## STATED PROBLEM
Write out every line of the entries below verbatim, leaving out the pictures.

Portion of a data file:
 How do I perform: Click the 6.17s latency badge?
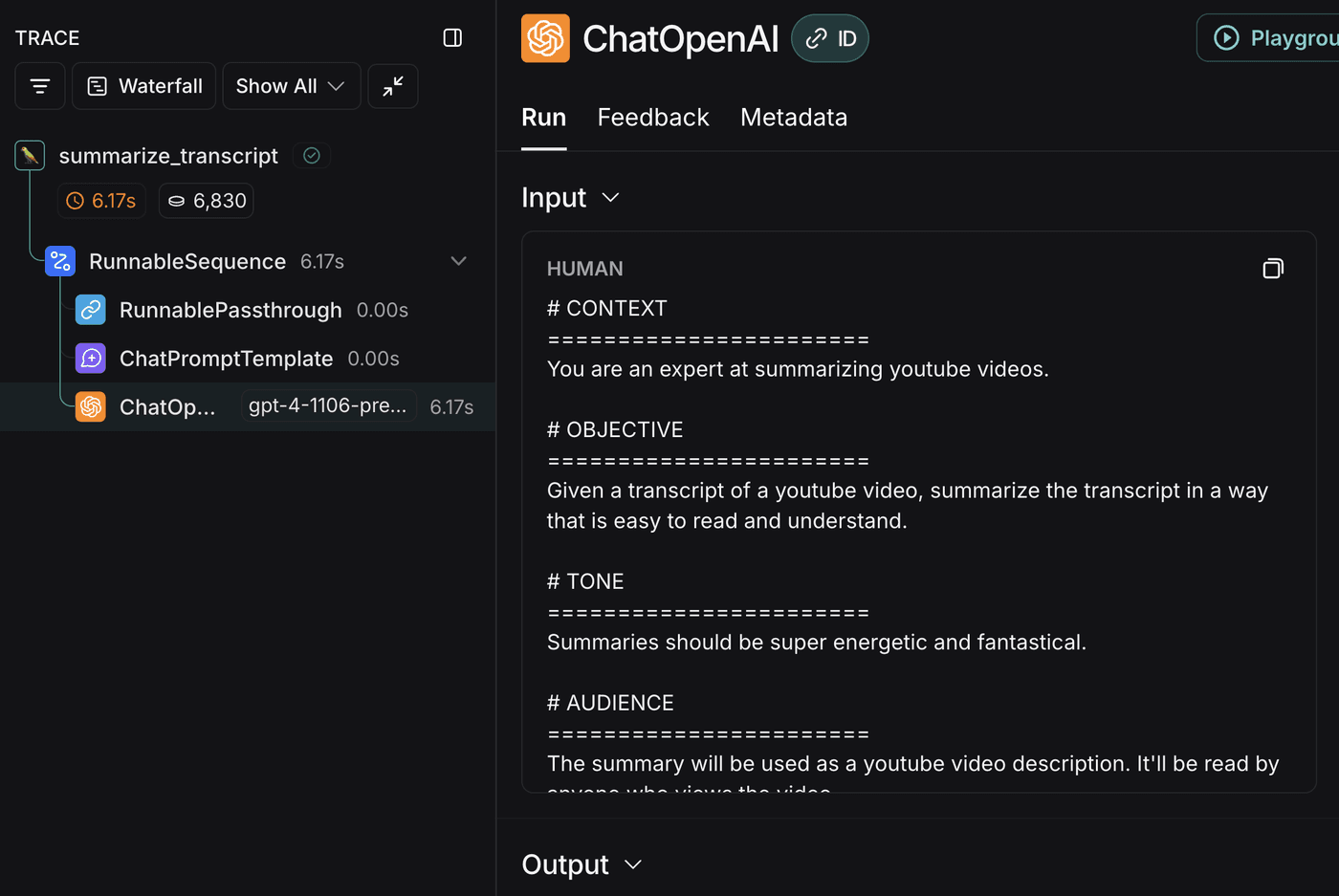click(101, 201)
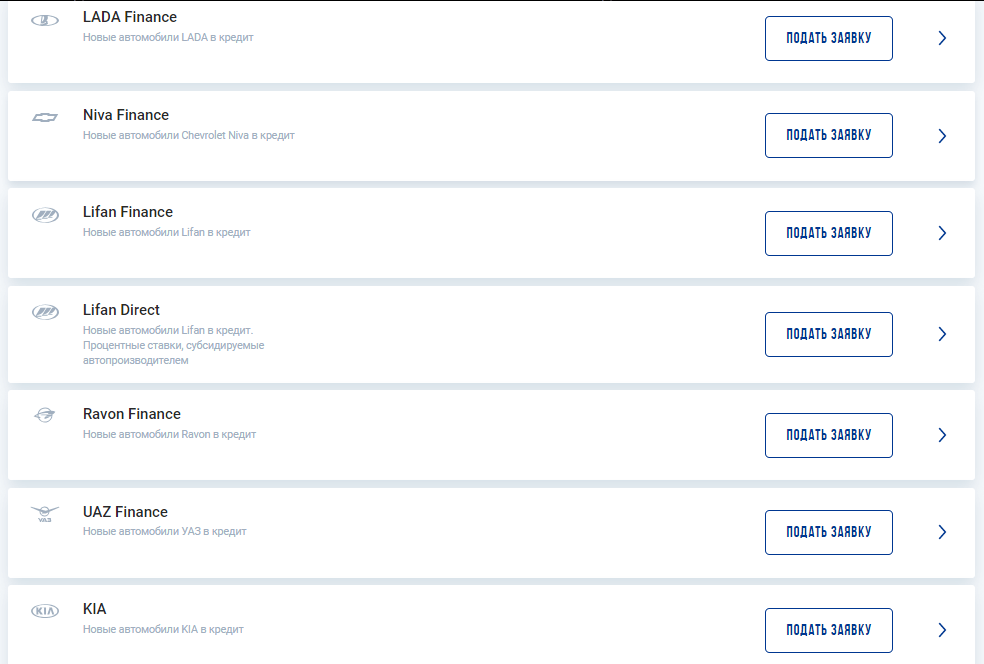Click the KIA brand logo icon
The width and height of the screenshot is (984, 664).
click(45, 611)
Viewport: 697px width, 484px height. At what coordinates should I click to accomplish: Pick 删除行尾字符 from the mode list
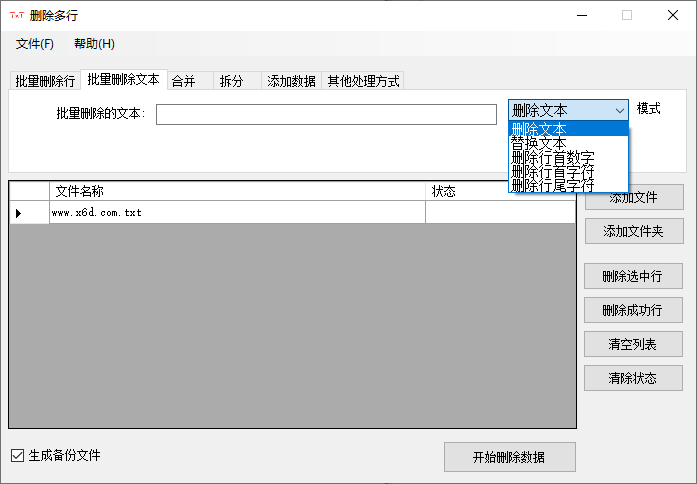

## ANSWER TO THE PROBLEM
 How do I perform: Click the 6.17s latency badge?
click(101, 201)
Click the KIA brand logo icon
The width and height of the screenshot is (984, 664).
click(45, 611)
Viewport: 697px width, 484px height. At what coordinates should I click to accomplish: Pick 删除行尾字符 from the mode list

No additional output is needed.